Sozialhilfeempfänger/ Untermietverhältnis

Hi,

habe sonen Fall im Bekanntenkreis, und keiner kennt sich aus:

Mein Kumpel (Ende 30) ist zur Zeit auf Sozihilfe, weil er längerfristig erkrankt ist. Gemäß seinen Doktores ist damit zu rechnen, daß er in etwa 3 - 6 Monaten wieder arbeitsfähig sein wird, dann wird er wieder arbeiten oder bekommt zumindest Arbeitslosengeld. Aufgrund seiner nun schon fast zwei Jahre andauernden Erkrankung ist er beruflich und privat ein bißchen abgestürzt, war vorübergehend nichtseßhaft und ist jetzt vom Soziamt in einer Läusepension untergebracht.

Nun bietet ihm seine Ex an, er könne bei ihr vorübergehend wohnen (bis er sich eben wieder stabilisiert hat), gegen bescheidene Mietbeteiligung, um ihm ein bißchen unter die Arme zu greifen. Sie hat ne ziemlich große Wohnung und er könnte darin 1 1/2-Zimmer nutzen, denn diese Läusepension ist eine erbärmliche Bleibe. Die beiden haben aber nichts mehr miteinander.

Wie müssen die beiden das vertraglich/ organisatorisch gestalten, damit das Sozialamt nicht die Fiktion aufstellt, es handele sich um eine eheähnliche Gemeinschaft und sie dazu verdonnern, daß sie ihn ernährt (sie hat gute Kohle)?

fragt: Blubbi

Hi,

da hat sie so gut wie keine Chance.

Ich wollte mit einem Bekannten auch mal so etwas als Vertrag aufsetzen, aber der Anwalt riet ab - so einen Vertrag bekommt man nicht so wasserdicht hin, dass es nicht doch nach eheähnlicher Gemeionschaft aussieht, wenn das Amt so etwas vermutet.

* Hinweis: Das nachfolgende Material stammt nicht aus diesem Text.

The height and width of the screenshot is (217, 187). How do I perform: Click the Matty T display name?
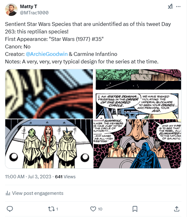(28, 6)
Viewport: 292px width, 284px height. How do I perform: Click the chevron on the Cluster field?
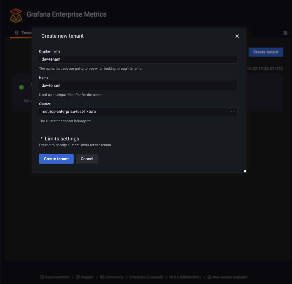point(232,111)
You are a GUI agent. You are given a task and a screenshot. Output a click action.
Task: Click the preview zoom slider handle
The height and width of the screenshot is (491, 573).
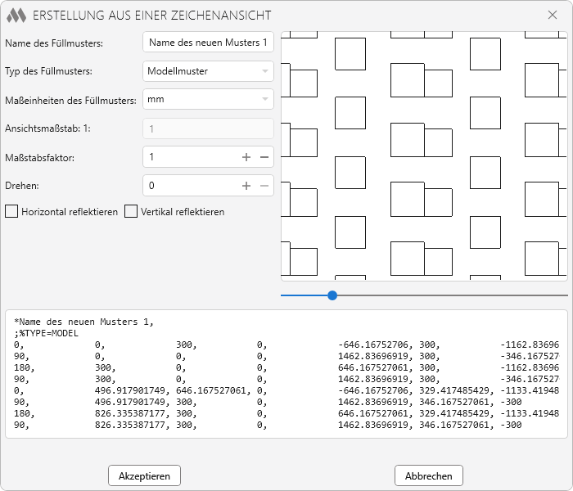tap(332, 295)
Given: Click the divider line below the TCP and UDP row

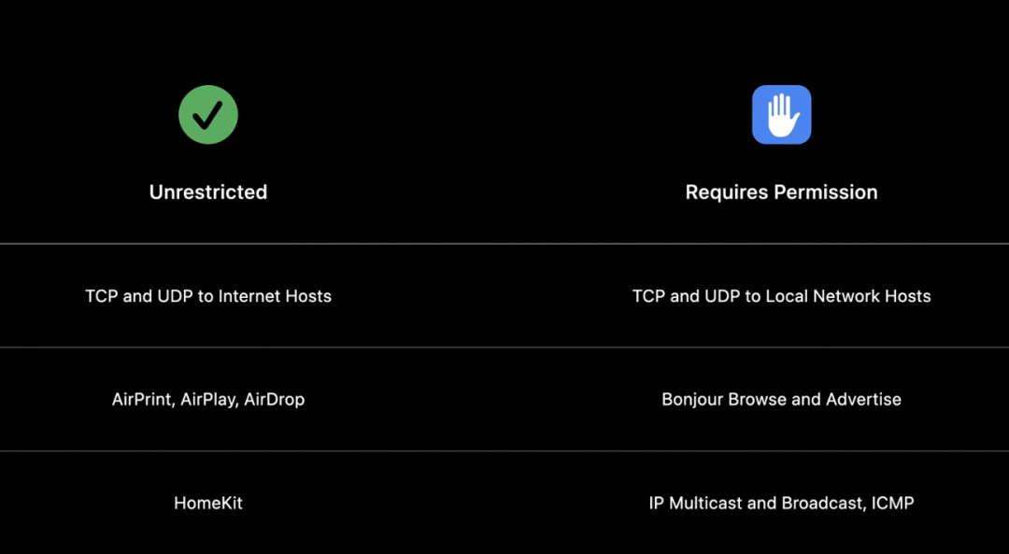Looking at the screenshot, I should click(505, 348).
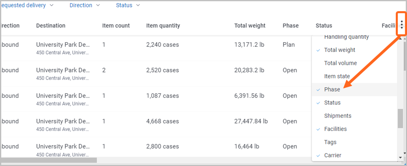Toggle the Status column option in list
Viewport: 407px width, 166px height.
coord(354,103)
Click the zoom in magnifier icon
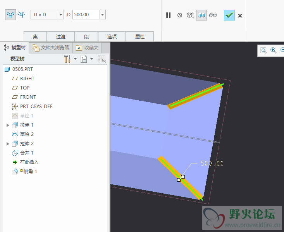This screenshot has height=232, width=284. point(273,50)
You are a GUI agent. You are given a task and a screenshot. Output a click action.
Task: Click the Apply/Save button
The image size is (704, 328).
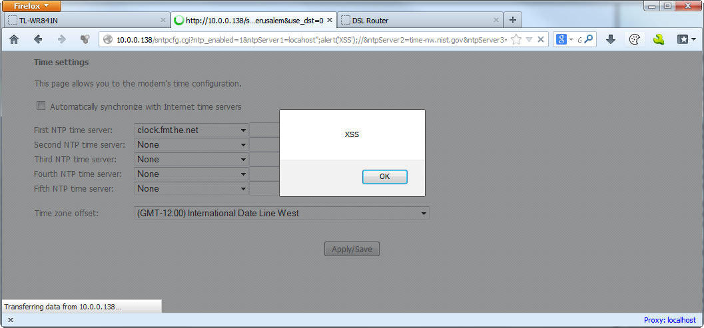352,249
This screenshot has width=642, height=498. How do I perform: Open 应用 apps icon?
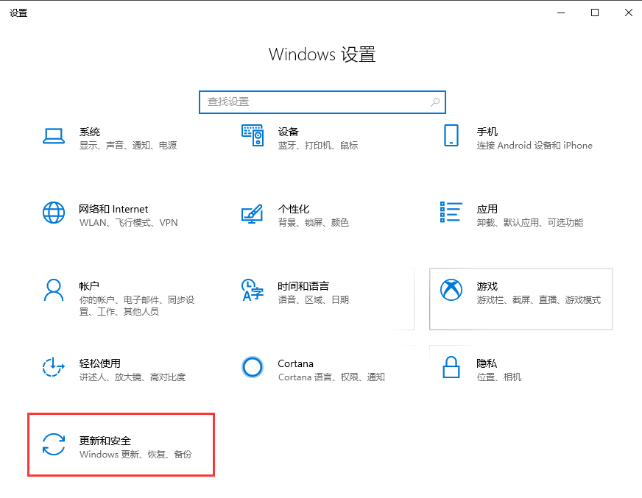pos(450,213)
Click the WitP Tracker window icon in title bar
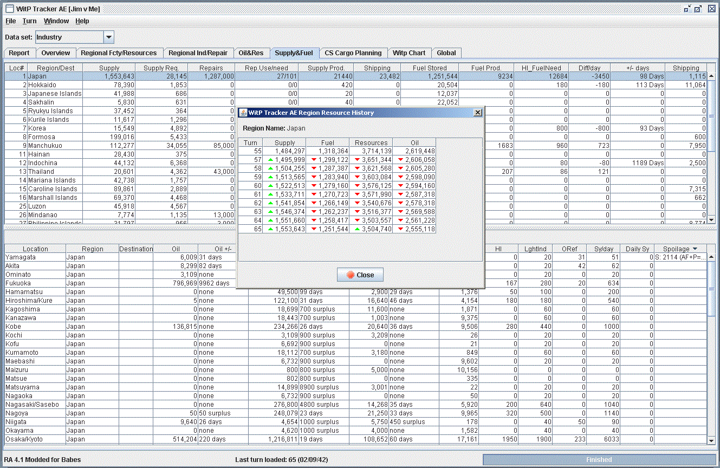 pos(9,9)
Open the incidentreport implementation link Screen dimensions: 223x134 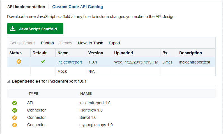coord(70,62)
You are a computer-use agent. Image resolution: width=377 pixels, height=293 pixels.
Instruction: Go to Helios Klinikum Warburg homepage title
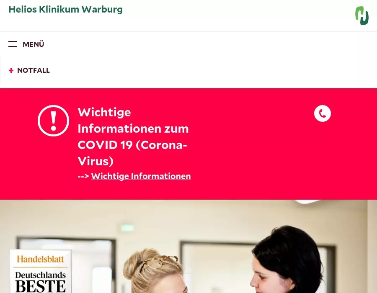(x=66, y=9)
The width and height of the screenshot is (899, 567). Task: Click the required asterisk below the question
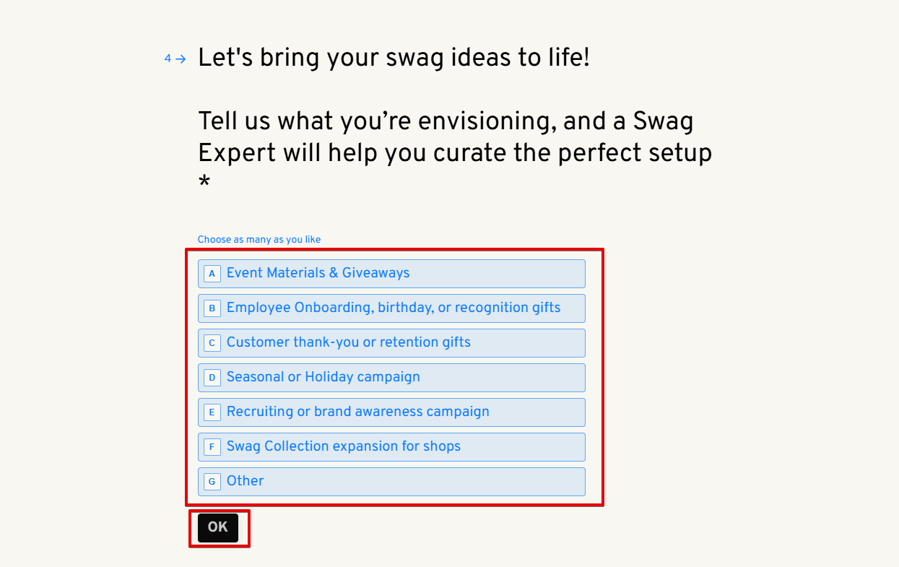pos(204,184)
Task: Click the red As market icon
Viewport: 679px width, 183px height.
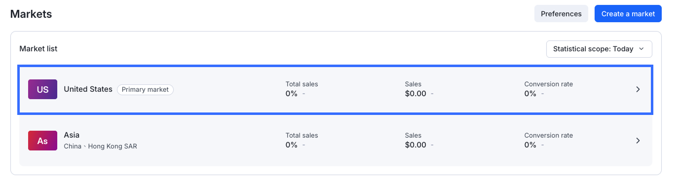Action: [42, 141]
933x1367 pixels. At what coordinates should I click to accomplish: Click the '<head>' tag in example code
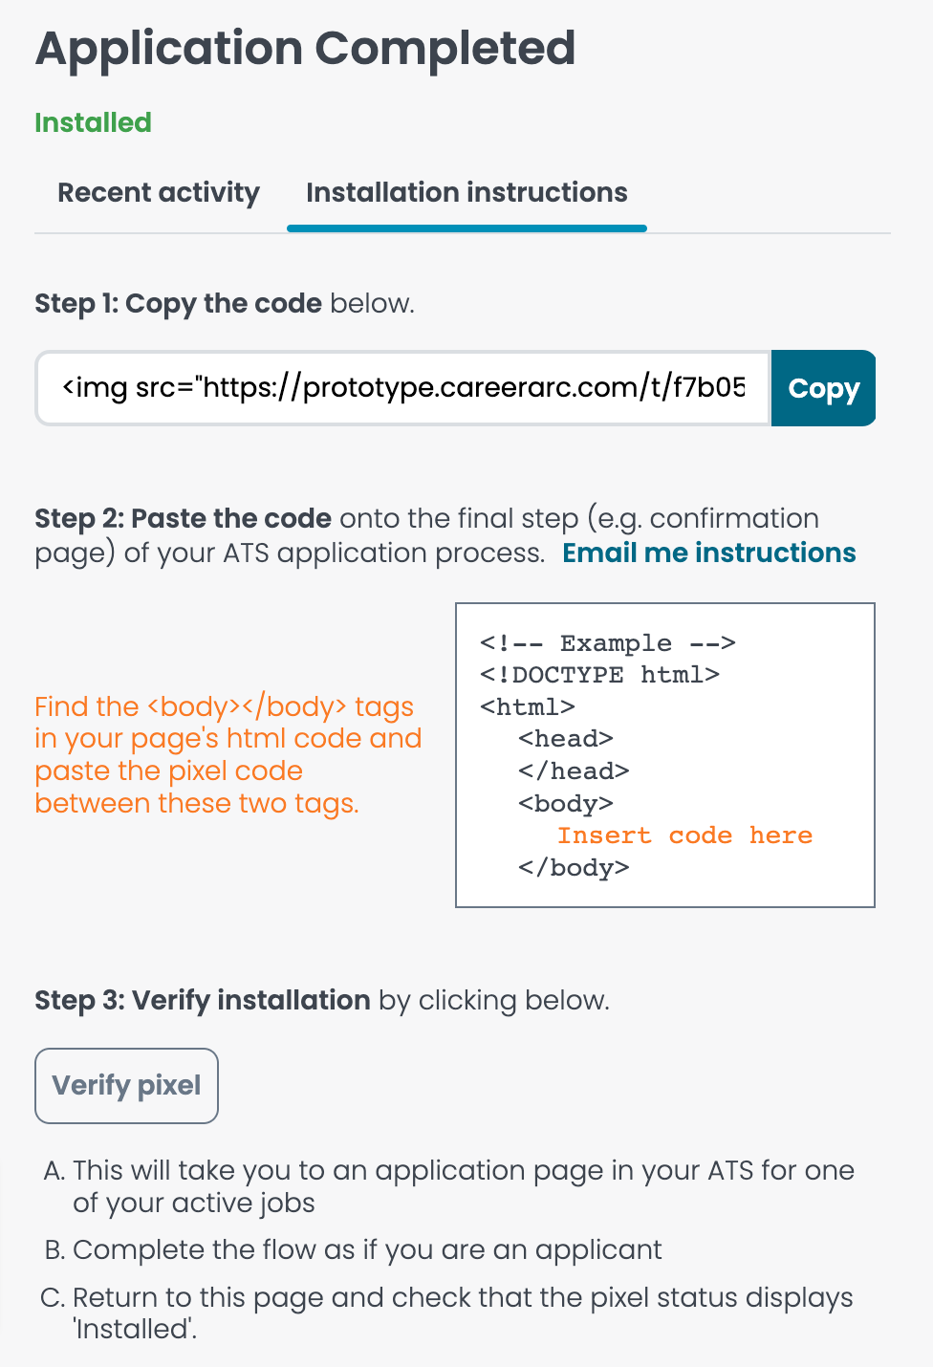(566, 739)
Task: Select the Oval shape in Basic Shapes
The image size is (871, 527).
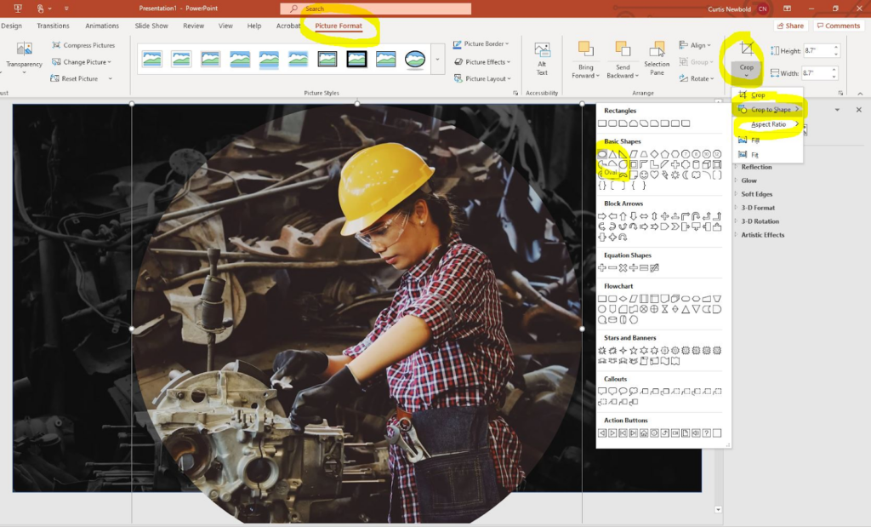Action: click(x=602, y=154)
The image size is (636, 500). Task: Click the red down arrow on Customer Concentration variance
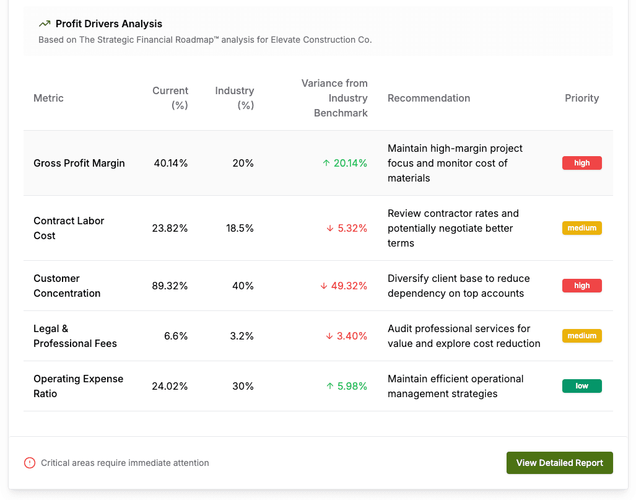tap(323, 286)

Bei eventuellen Kontrollen wird auf so Kleinigkeiten geachtet wie z.B. dass man 2 mal Butter im Kühlschrank hat, keine Klamotten im Kleiderschrank des anderen sind, 2 Tuben Zahnpasta da sind usw.

Sie soll bloss die Finger davon lassen, er muss eine eigene Adresse behalten. Sie kann ihm ja etwas zum Lebensunterhalt für den Übergang beisteuern.

Gruß Carolin

Sie soll bloss die Finger davon lassen, er muss eine eigene
Adresse behalten. Sie kann ihm ja etwas zum Lebensunterhalt
für den Übergang beisteuern.

Gruß Carolin

Der „Witz“ wird ja hier sein, dass sie das nötige Kleingeld
nicht haben wird, um ihm unter die Arme zu greifen…und da
sind sich die ansonsten wohl streitgen Parteien in der Vor-
gehensweise einig, wenn es darum geht, das Sozialamt abzu-
greifen.

Diese Vorgehensweise ist zwar „moralisch“ nicht schön,
aber an der Tagesordnung. Kumpel hilft Kumpel, so ist
das Motto. Damit aber die Rechnung aufgeht, muss ne
andere Anschrift / Bude her.

zur eheähnlichen Gemeinschaft findest Du ausführliches hier: http://www.geocities.com/bgb_hamburg/sozhilfe/ehegem

Liebe Grüsse

Holger von oben

Hallo,

ich will mal glauben, dass es sich hier um einen Notfall und nicht um die Vorbereitung des Abkassierens handelt.

Der Sozilahilfeempfänger benötigt hier die Zustimmung des Sozialamtes. Die frühere Ehefrau wird einen Untermietvertrag vereinbaren müssen. Die Miete ist zu versteuern. Es sind Einnahmen aus Vermietung und Verpachtung.

Selbstverständlich kann dem Ex ein gewisser Raum zugeordnet und die Mitbenutzung von Räumen wie Bad, WC, Küche gestattet werden. Es wird dann aber problematisch, wenn die EX Wäsche wascht oder gar über das Mass des Regelsatzes hinaus für den EX einkauft.